Here, you are using Geographically Weighted Regression (GWR) only to explore the relationship between loan grades and interest rates.

Find and open the Geographically Weighted Regression (GWR) tool and run it with the following parameters:
- Input features : ZIP3Data4Analysis
- Dependent variable : Average Interest Rate
- Explanatory variable(s) : Average Loan Grade Rank
- Output feature class : the name of your output feature class such as AveIntRatesGWRAveLoanGrade
- Kernel type : Fixed
- Bandwidth method : Akaike Information Criterion

Ouch! The tool gives an error. It sounds serious, too!

Actually, this message is more of a caution than a stop sign. When you see this error, you should check the following:

Do you have sufficient features? Because Geographically Weighted Regression (GWR) creates local models, you should have 100 or more features in your Input features dataset. You have 815, so this is not the problem.
Geographically Weighted Regression (GWR) will fail if two or more explanatory variables are redundant. In your case, there is only one explanatory variable in your model, so this is not a problem.
Geographically Weighted Regression (GWR) will also fail when there isn't much variation in the explanatory variable values. Since the loan grades are mean rankings with little variation, this may be what is causing the problem. This may not be fatal, however. Often subtracting the mean from the explanatory variable values allows Geographically Weighted Regression (GWR) to solve. Let's try this.
Remarque :
There are additional suggestions given in the tool documentation for dealing with the severe model design error. Once you've ruled out all other problems, you should identify the explanatory variables that are creating the problem (remove each explanatory variable one by one to identify the stinkers) and try transforming them as described below.

Use the Add Field tool with the following parameters to create a field to hold the transformed values.
- Input Table : ZIP3Data4Analysis
- Field Name : tAveLoanGrade
- Field Type : Float

Determine the mean value for the Average Loan Grade Ranking field by creating a histogram (which also reports the mean, median, and standard deviation).

The request – In the GWR tutorial excerpt, what adjustment often lets the tool solve when the explanatory variable values vary little? The entries after this point come from a different source than the GWR tutorial excerpt.

Recorded information –
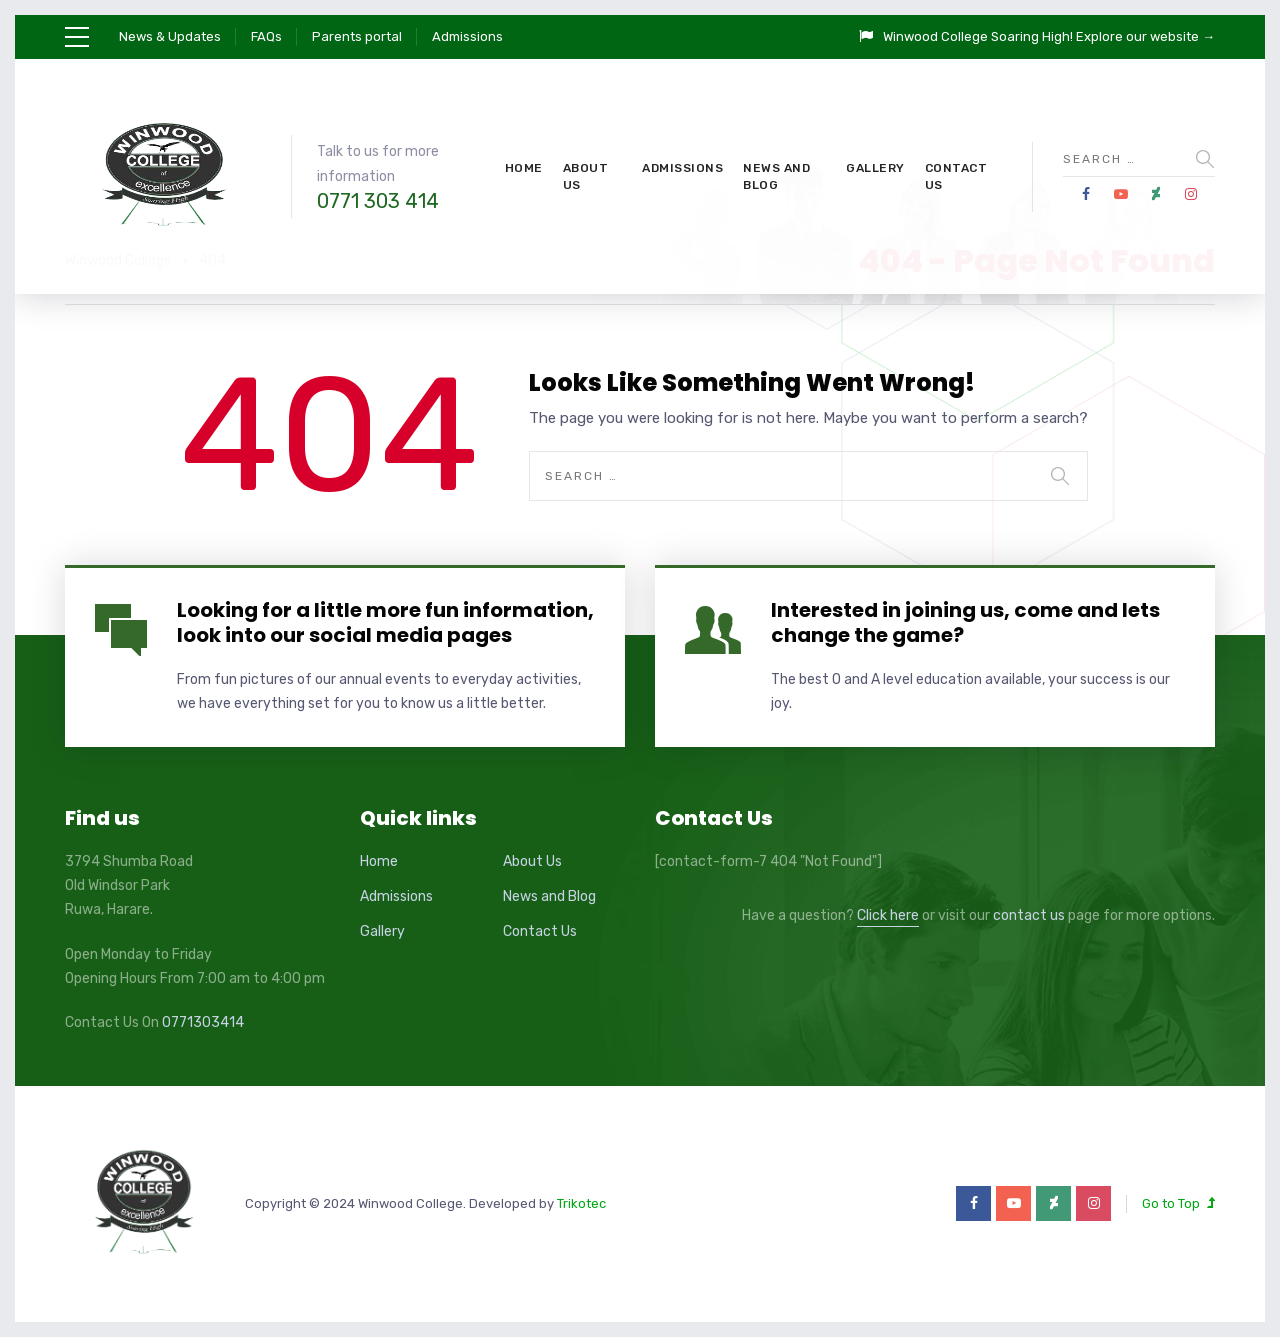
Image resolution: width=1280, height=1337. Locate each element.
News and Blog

---

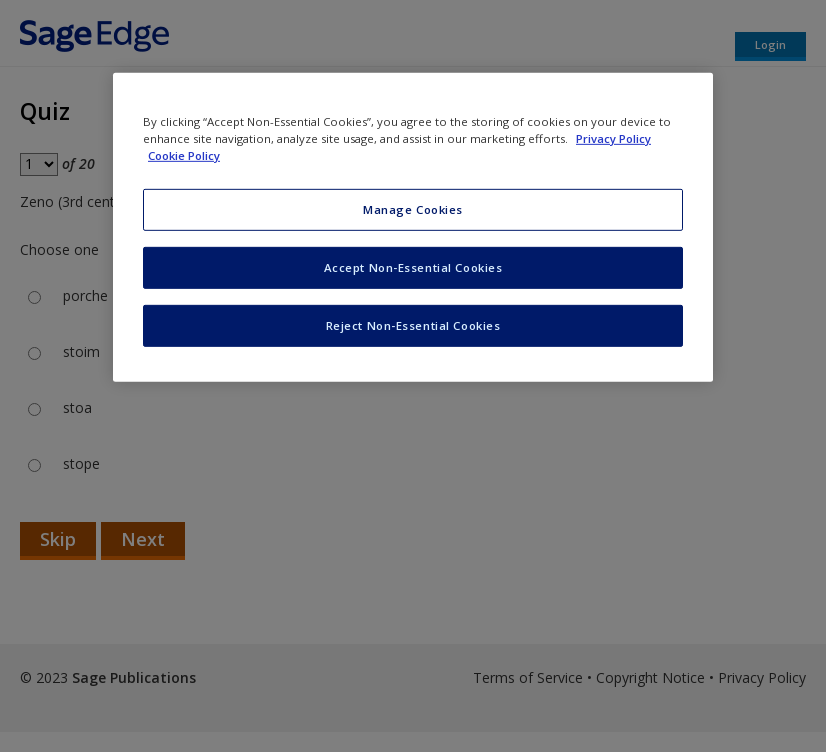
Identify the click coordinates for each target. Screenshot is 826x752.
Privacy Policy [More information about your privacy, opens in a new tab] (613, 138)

Result – Subtracting the mean from the explanatory variable values.